Scientists can watch such rapid, dramatic behavioral shifts thanks to increasingly sophisticated monitoring equipment. Tracking collars of course map an animal’s movement, but some now come equipped with inertial measurement units, or IMUs, the same sensors that let you shift your phone around to control a game. This allows researchers to determine if a wild animal has suddenly accelerated, indicating that it might have been startled. An even more sophisticated monitoring device might detect the animal’s heart rate or listen with a microphone to its interactions with its peers.

“It’s the Fitbit for animals,” says Wikelski. “Are they sick? Are they fine? Are they interacting? How quickly are they moving? Are they getting up at the right time, at the same time as before? Are they active differently during the night, during the day?”

During the anthropause, researchers can marry this data that tracks animal behavior with data that tracks human behavior, particularly traffic, to show whether a species might be exploiting our absence, or going about its business as usual in the wild. As the anthropause continues and eventually wanes, scientists will be able to watch how a species adapts, answering questions that would have been impossible to tackle if not for the pandemic.

Researchers have been trying to solve one of these riddles for decades: Are animals afraid of our built environment—roads, buildings, and other infrastructure—or are they afraid of us? “We suddenly didn’t have humans in many areas,” says ecologist Matthias-Claudio Loretto of the Max Planck Institute of Animal Behavior and University of Konstanz, coauthor on the anthropause paper. So, he says, if animals will visit these places during the pandemic shutdown, “they’re obviously just normally afraid of humans.”

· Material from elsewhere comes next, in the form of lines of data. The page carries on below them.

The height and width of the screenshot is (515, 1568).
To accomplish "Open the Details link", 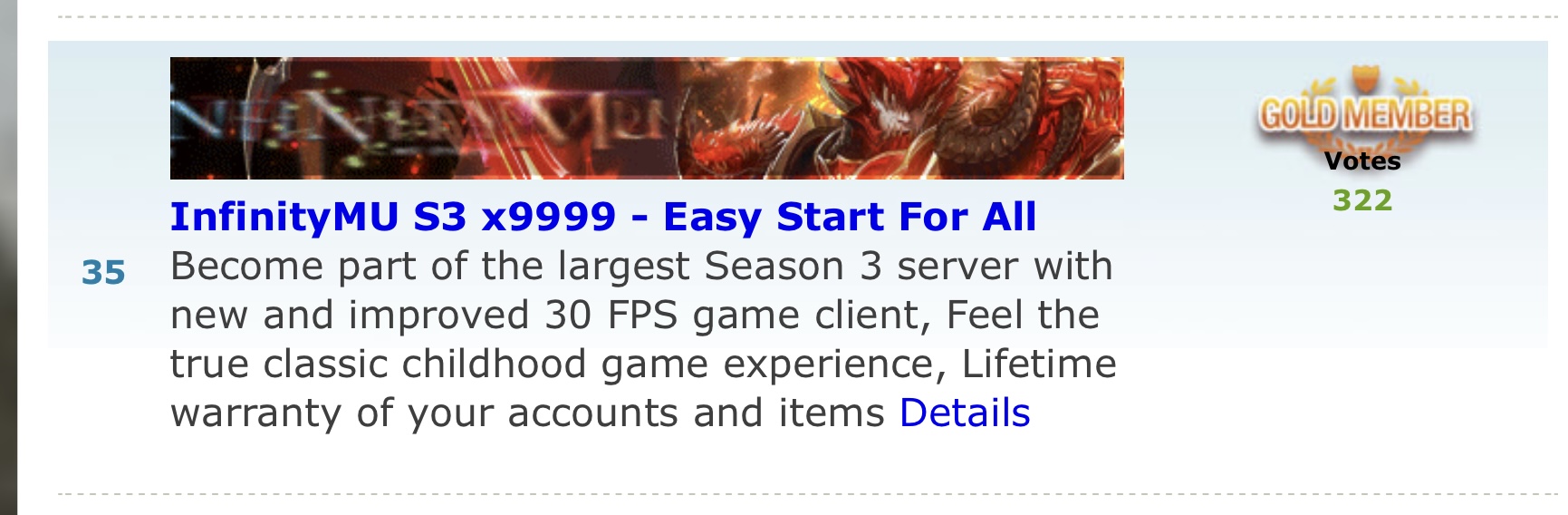I will tap(965, 413).
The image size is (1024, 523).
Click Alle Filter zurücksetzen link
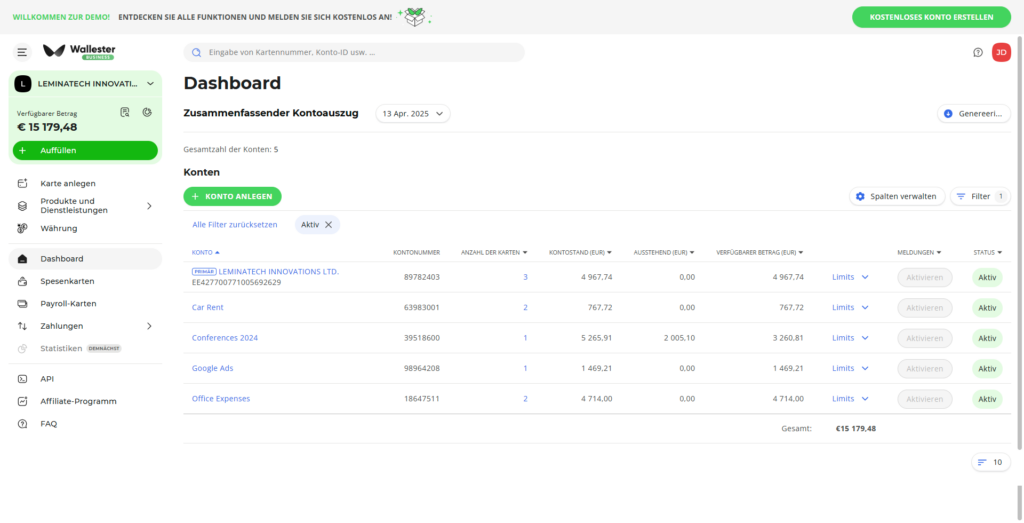[x=234, y=225]
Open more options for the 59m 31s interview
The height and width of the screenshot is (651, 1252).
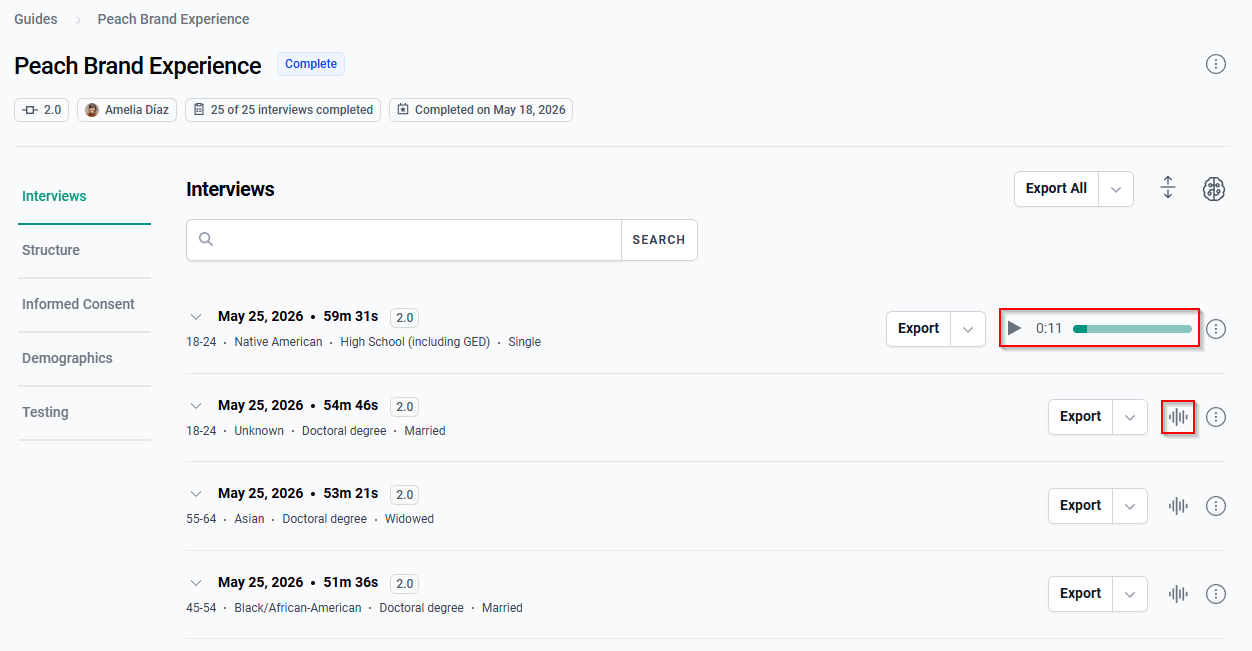[1216, 328]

On the other hand, if a particular species didn’t penetrate a populated area even with humans gone these past few months, that might be an indication that it’s the built environment keeping them away. But conservation biologists can look at the species that did traipse through an area and note the paths they took.

The riddle gets more nuanced in urban places where the restrictions on movement haven’t been particularly strict. Maybe a city has allowed residents to go for walks, so animals are still avoiding public parks, but are instead turning up in places that are entirely shut down to people. Some cities may have restricted driving, while others didn’t—researchers can look at both traffic and animal data to see how species in different areas adapted.

The anthropause is bringing scientists a unique opportunity to study how animals move through built environments; this knowledge could inform new modifications to urban areas to provide safe passage for animals. For example, maybe if we learn that a development or freeway has sliced a species’ habitat and population in two, we could reunite them to encourage genetic diversity—isolated populations, after all, tend to inbreed. “It’s not good enough that managers tell animals where to go,” says Wikelski. “Animals should tell us where they need to go, where they want to go. It’s the animal-defined corridor that we need.”

But not every animal species has benefited from the freedom of having fewer humans around. The generalists among them, like coyotes, rats, and wild boar, may comfortably move about city streets, taking any food they can. But there’s nothing for a mountain lion in downtown San Francisco—its prey, like deer, remain in the hilly regions to the south of the city.